Sou obrigado a falar, uma vez que homens de ciência recusaram-se a seguir meu conselho, sem saberem por quê. É muito a contragosto que descrevo as razões pelas quais me oponho a essa pretendida invasão da Antártica — que há de ser acompanhada de generalizada caça a fósseis e indiscriminada perfuração e descongelamento das antigas calotas glaciais. E reluto tanto mais quanto talvez minha advertência caia em ouvidos moucos. É inevitável que se ponham em dúvida os fatos reais, tal como devo revelá-los.
No entanto, se eu calasse o que pode parecer bizarro e inacreditável, nada restaria. As fotografias até aqui escamoteadas, tanto ordinárias quanto aéreas, contarão em meu favor, porquanto são funestamente vívidas e convincentes.
Ainda assim, serão postas em dúvida devido ao elevado grau a que se pode levar uma hábil contrafação. Os desenhos a tinta serão, naturalmente, objeto de zombaria, serão tachados de embustes grosseiros, não obstante uma singularidade de técnica que deveria causar perplexidade aos conhecedores de arte.

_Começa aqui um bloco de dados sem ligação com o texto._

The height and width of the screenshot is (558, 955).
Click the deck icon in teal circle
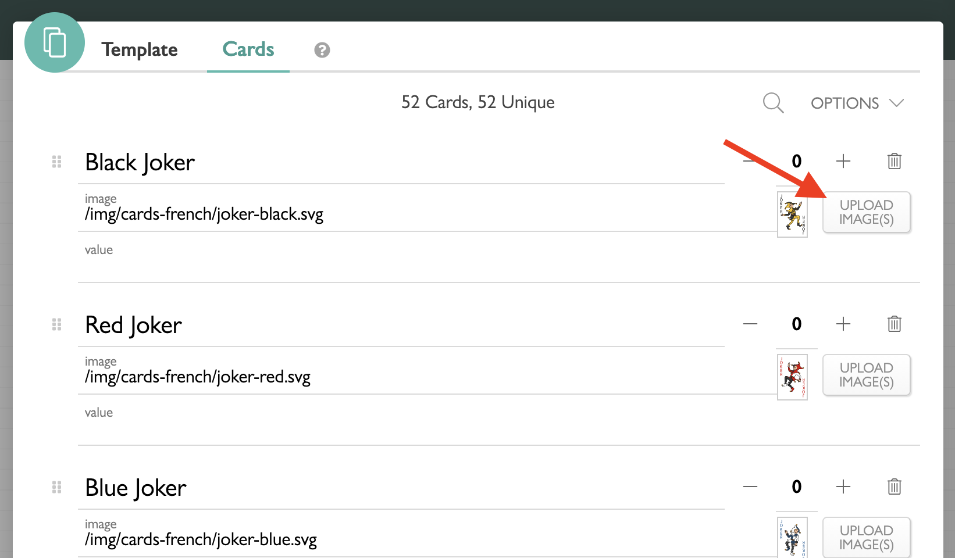point(55,42)
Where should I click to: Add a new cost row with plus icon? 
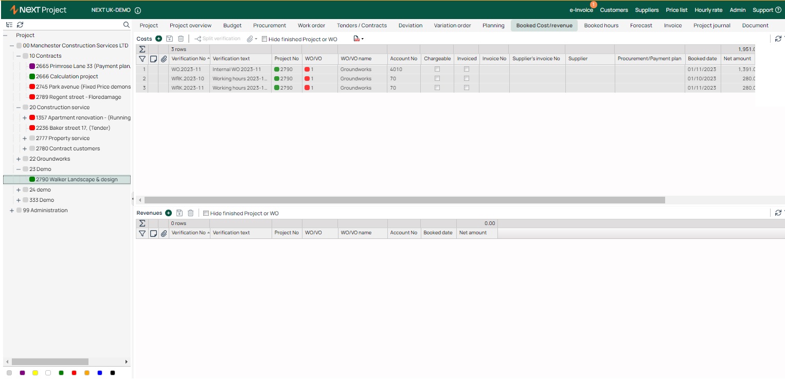tap(158, 39)
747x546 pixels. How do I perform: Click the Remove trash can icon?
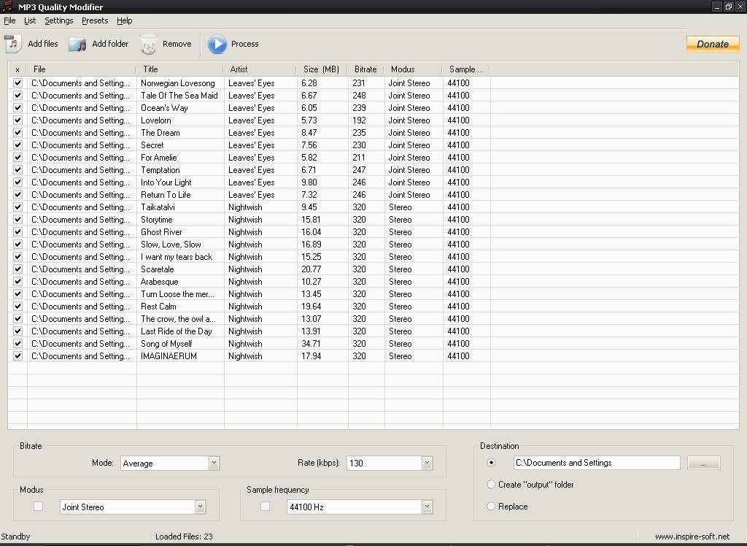148,44
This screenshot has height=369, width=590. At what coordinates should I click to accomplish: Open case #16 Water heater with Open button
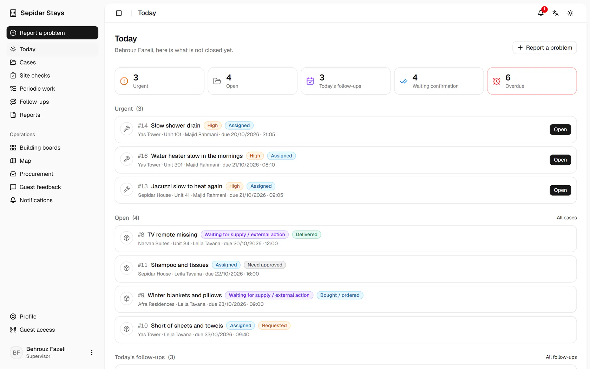(560, 160)
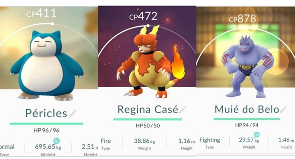This screenshot has height=159, width=295.
Task: Select the CP 472 arc marker dot
Action: tap(148, 26)
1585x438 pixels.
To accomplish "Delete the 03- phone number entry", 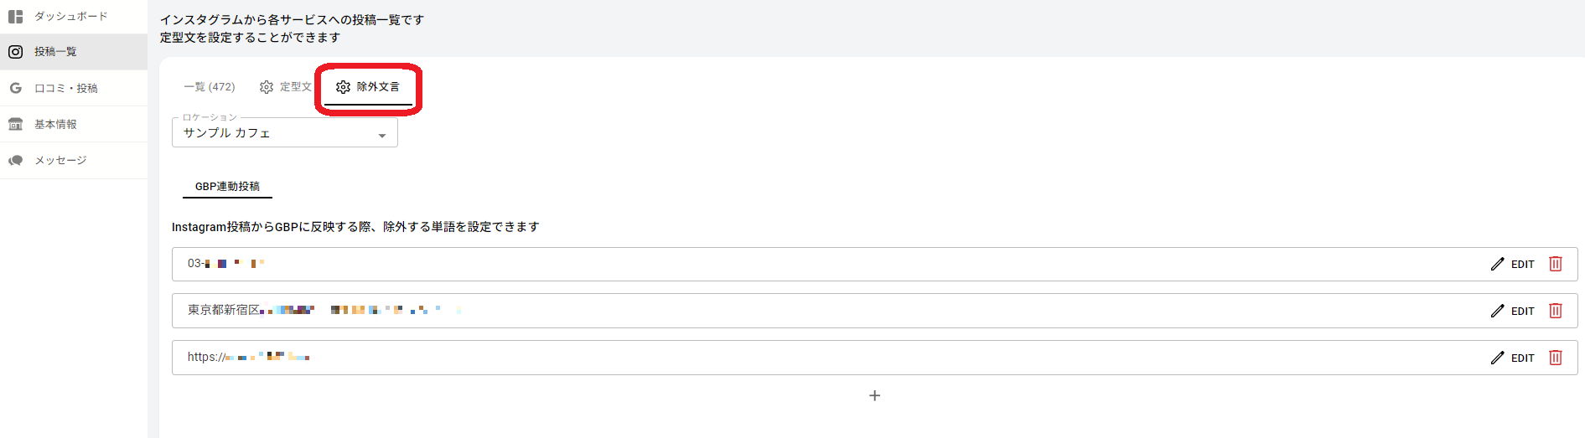I will point(1555,264).
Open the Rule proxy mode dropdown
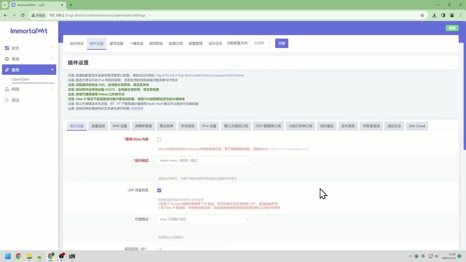Viewport: 466px width, 262px height. 203,219
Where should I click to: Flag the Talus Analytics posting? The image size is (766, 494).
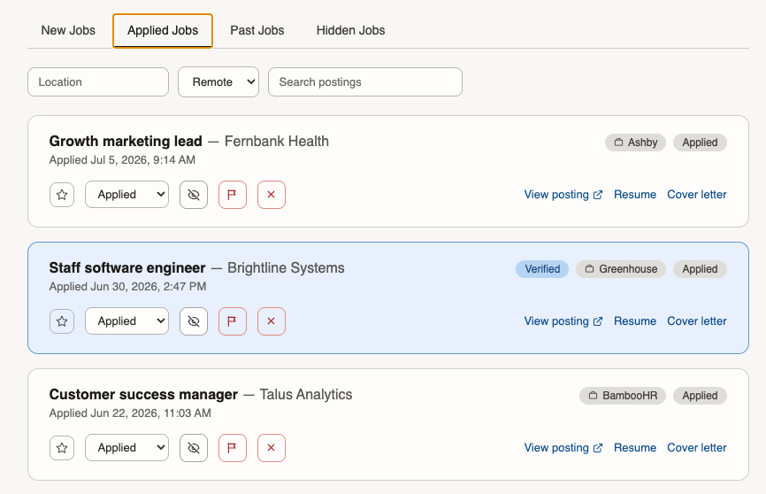(x=233, y=448)

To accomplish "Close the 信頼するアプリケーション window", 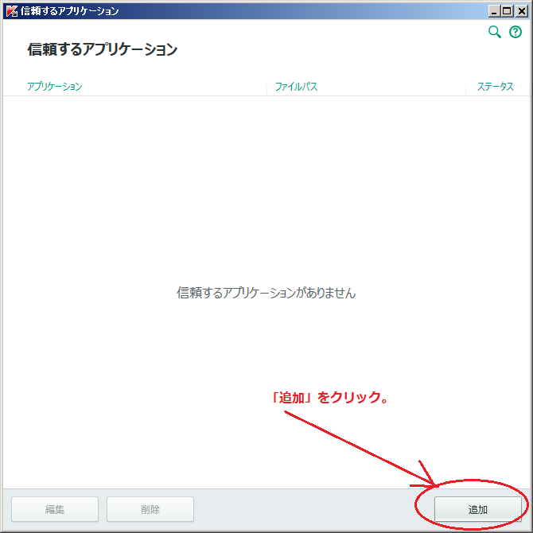I will tap(520, 11).

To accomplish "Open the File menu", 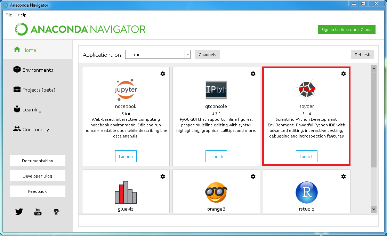I will click(9, 15).
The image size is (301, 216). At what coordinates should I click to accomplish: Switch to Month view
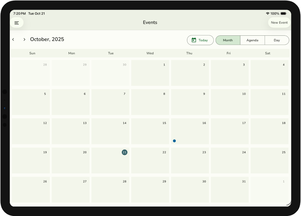coord(228,40)
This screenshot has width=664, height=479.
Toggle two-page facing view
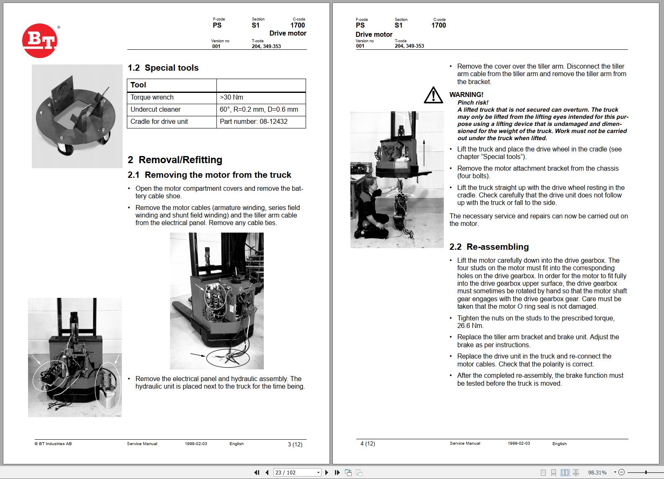pyautogui.click(x=565, y=472)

Ao cabo, terei de confiar na judiciosidade e na reputação dos poucos próceres científicos que têm, por um lado, suficiente independência intelectual para avaliar minhas informações com base em seus próprios méritos, medonhamente concludentes, ou à luz de certos ciclos míticos primevos e extremamente enigmáticos; e, por outro lado, influência bastante para impedir que os meios científicos em geral se aventurem a qualquer programa temerário ou exageradamente ambicioso na região daquelas montanhas de loucura.
É lamentável que homens relativamente obscuros, como eu e meus colegas, ligados apenas a uma pequena universidade, tenhamos poucas possibilidades de causar impressão duradoura no que unge a assuntos de natureza extravagantemente demente ou em alto grau polêmica. Labora ademais contra nós o fato de não sermos, em sentido rigoroso, especialistas nos campos em que se situam basicamente as revelações que farei.
Na qualidade de geólogo, meu intuito ao dirigir a Expedição da Universidade Miskatonic consistia inteiramente em coletar amostras de rochas e de solo, a grande profundidade, em várias partes do continente antártico, auxiliado pela extraordinária perfuratriz projetada pelo professor Frank H. Pabodie, de nosso departamento de engenharia.
Eu não nutria nenhum desejo de ser pioneiro em qualquer campo senão esse, mas alimentava a esperança de que o emprego desse novo dispositivo mecânico em pontos diversos de caminhos previamente explorados trouxesse a luz materiais de um tipo até então inalcançáveis pelos métodos convencionais de coleta.
O equipamento de perfuração de Pabodie, como o público já teve ocasião de tomar conhecimento por nossos relatórios, representou um avanço sui-generis e radical, por sua leveza, facilidade de transporte e capacidade de combinar o princípio da broca artesiana comum com o princípio da pequena broca circular para rochas, de maneira a furar rapidamente camadas de dureza variável.
Cabeçote de aço, hastes articuladas, motor a gasolina, torre retrátil de madeira, instrumental para dinamitação, fiação, trado para remoção de detritos e tubulação em seções para brocas de 12,5 centímetros de diâmetro, que chegavam a trabalhar a 300 metros de profundidade — tudo isso, mais os acessórios indispensáveis, não representavam peso proibitivo para ser puxado por três trenós de sete cães.
Isso era possibilitado pela notável liga de alumínio de que eram feitas, na maioria, as partes metálicas.
Quatro grandes aeroplanos Dornier, projetados especialmente para operar nas tremendas altitudes a que seria necessário voar sobre o planalto antártico e equipados com dispositivos adicionais para aquecimento de combustível e ignição rápida de motores, também projetados por Pabodie, podiam transportar toda a nossa expedição, de uma base na orla da grande barreira de gelo a vários pontos no interior; a partir de tais pontos, um número suficiente de cães atenderia às nossas necessidades.